By Kevin Baird
CMI staff writer
Contract negotiations for a land deal between Clovis and Curry County for the purpose of building a new jail are ongoing, according to Mayor David Lansford.
The deal, as presented by Lansford, would be handled as a government-to-government transfer giving 15 acres east of the landfill on Brady Avenue to the county, and no money will change hands.
The county is holding an Aug. 6 election, asking citizens to renew bonds set to expire, providing the $9.88 million while preserving current property tax rates. County Manager Lance Pyle has noted total costs will run in excess of $13 million, and the county needs to either take out a loan or pull from the general fund to pay costs not covered by the bond.
The county is still negotiating with the Clovis Industrial Development Corp., which has offered 28 acres for $140,000 ($5,000 per acre). The parcel of CIDC land is on the same road and almost kitty-corner to the northwest of Clovis’ property being offered.
Neither property has utilities.
Lansford said he looked at a newly updated contract for the city land deal on Tuesday morning, and the contract is, “close to where it needs to be.”

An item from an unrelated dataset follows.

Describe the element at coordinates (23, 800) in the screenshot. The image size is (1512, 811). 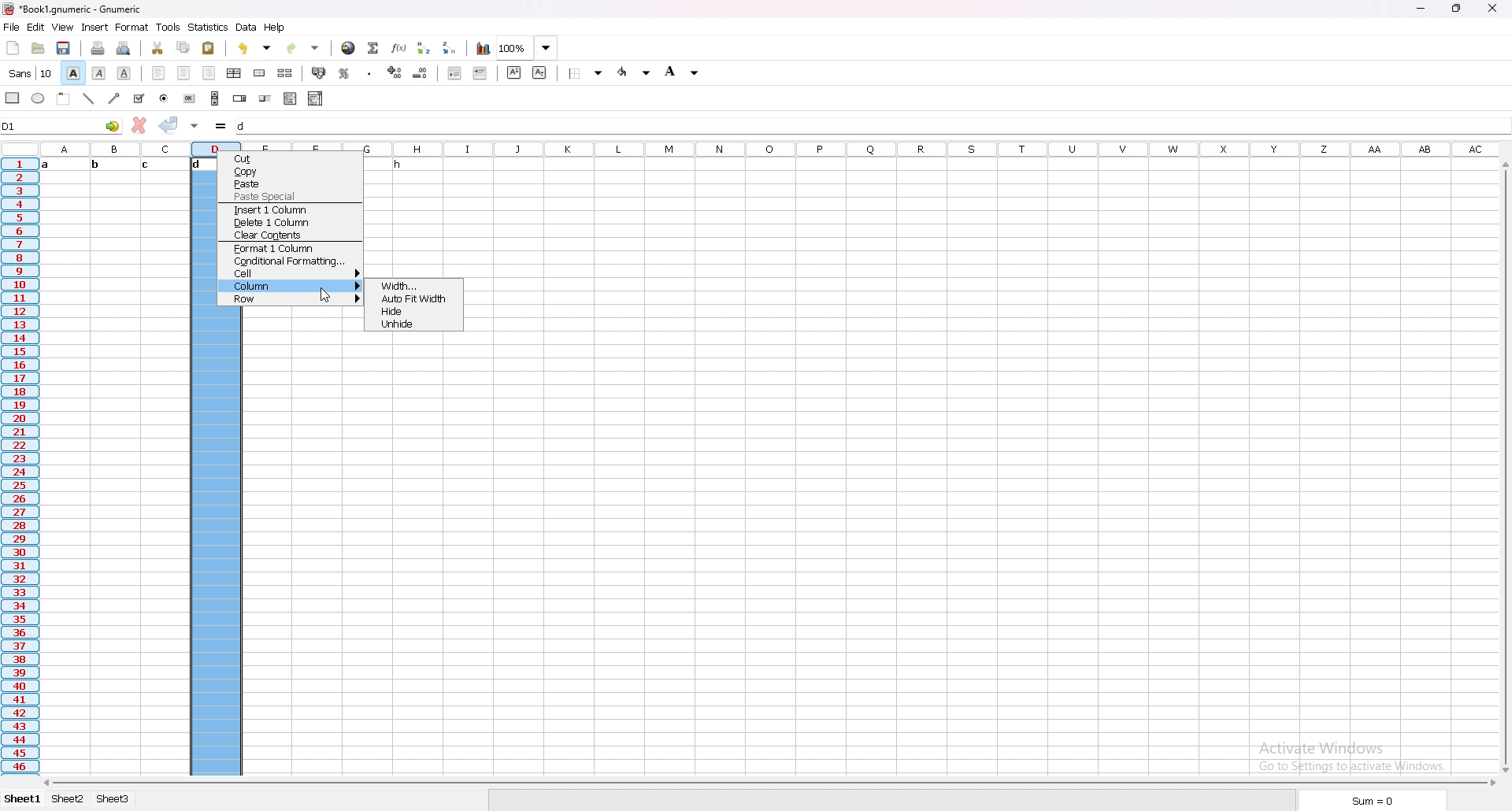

Lansford said there are three issues on the contract that still need to be worked out:
- Who will take care of the roads?
- When will the land be annexed into the city limits?

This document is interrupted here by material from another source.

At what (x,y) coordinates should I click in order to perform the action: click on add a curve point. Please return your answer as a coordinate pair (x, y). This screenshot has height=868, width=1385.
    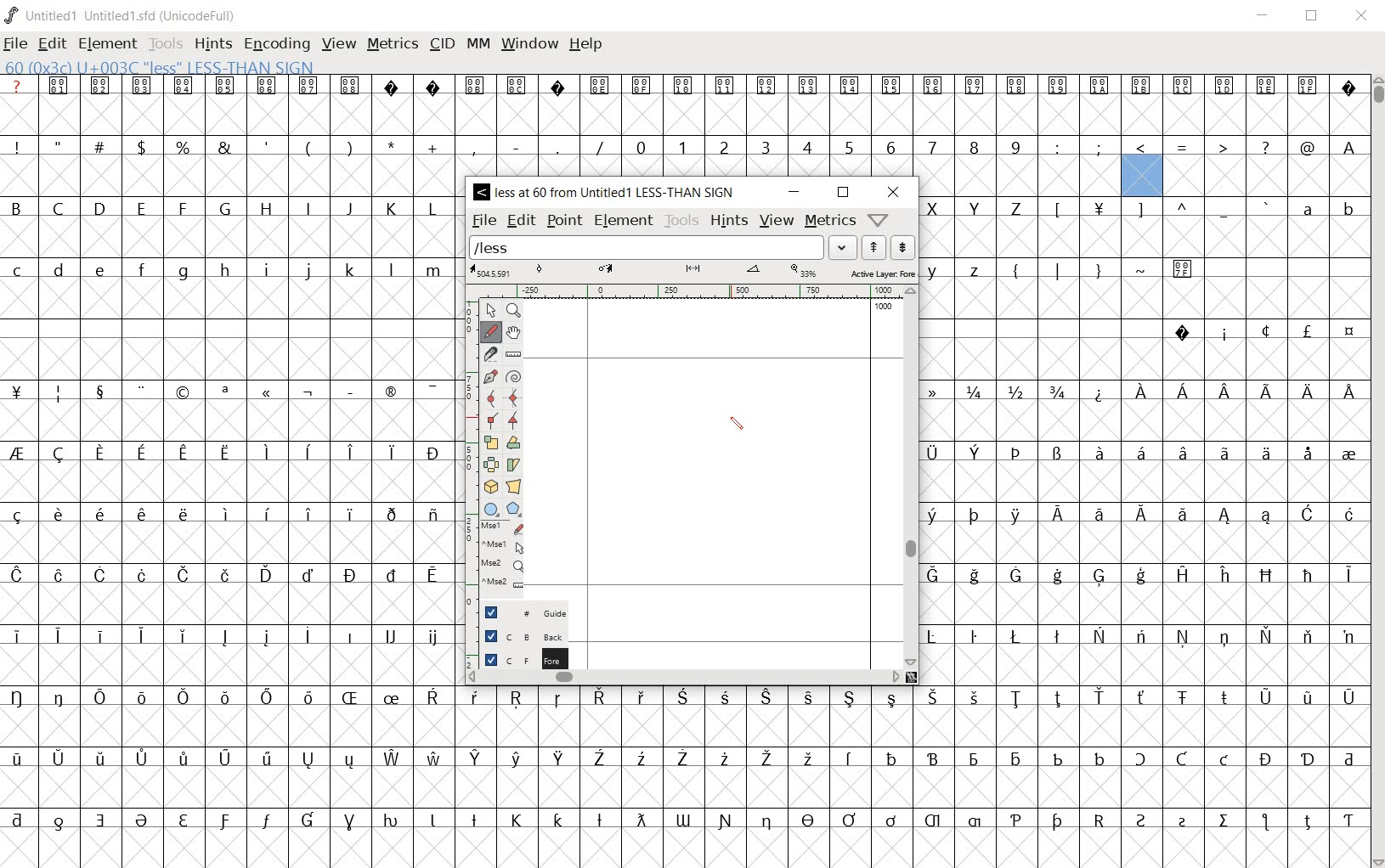
    Looking at the image, I should click on (490, 397).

- Details relating to the city’s need for access to wells that test the ground water for contamination due to the property being next to the city landfill.
“Nothing is final until the county approves the contract and then the city.”
County Commissioner Ben McDaniel said commissioners have not yet decided between the Clovis Industrial Development Corp.-owned land or the city-owned land. He said commissioners will make their final decision on a land deal during the executive session of the county commission on Friday.
“It would be really stupid not to,” McDaniel said about making a decision on a land deal. “I’m not going to walk out of the room without one.”
He said after the executive session ends, commissioners will announce their decision to the public and approve of a contract.
Lansford said if the county chooses Clovis’ land offer, the city commission will have to approve of the finalized contract. He said he will place the item on the agenda for the city’s special meeting on Monday.
Although commissioners are no longer interested, county commissioner Tim Ashley offered to donate 15 acres of land at the crossroads of U.S. 70 and County Road 7 to the county at no cost for the purpose of building a new county jail.
“After the second bond election failed I talked to Lance (Pyle) about donating the land,” Ashley said, “because of all the feedback I got from people who didn’t want to put money into a downtown facility.”
McDaniel said, “We figured it would cost half a million dollars to bring utilities to Ashley’s property.”